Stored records
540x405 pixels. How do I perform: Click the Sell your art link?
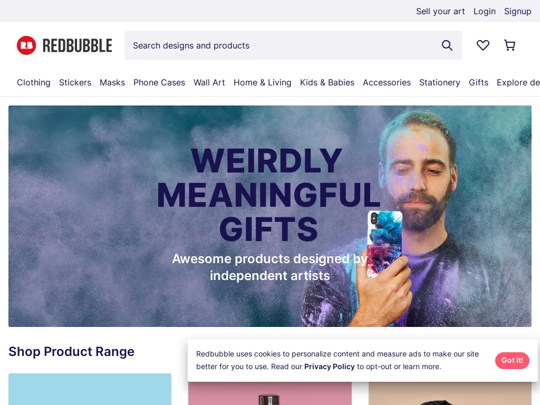(x=440, y=12)
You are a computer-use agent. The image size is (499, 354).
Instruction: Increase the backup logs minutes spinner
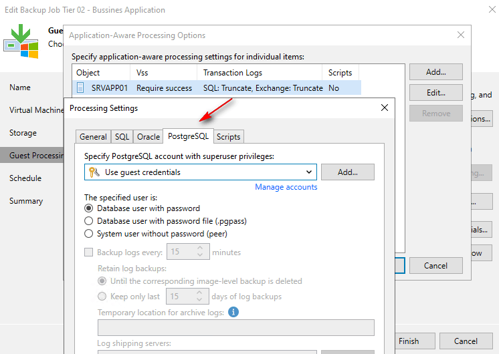coord(200,249)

§ **Task details**
For the records above, output each one exactly and skip any image.

§ **Result below**
540x405 pixels. How do I perform: Click the Sell your art link?
(x=440, y=12)
You are a computer-use agent. The image size is (499, 354).
Instruction: Increase the backup logs minutes spinner
coord(200,249)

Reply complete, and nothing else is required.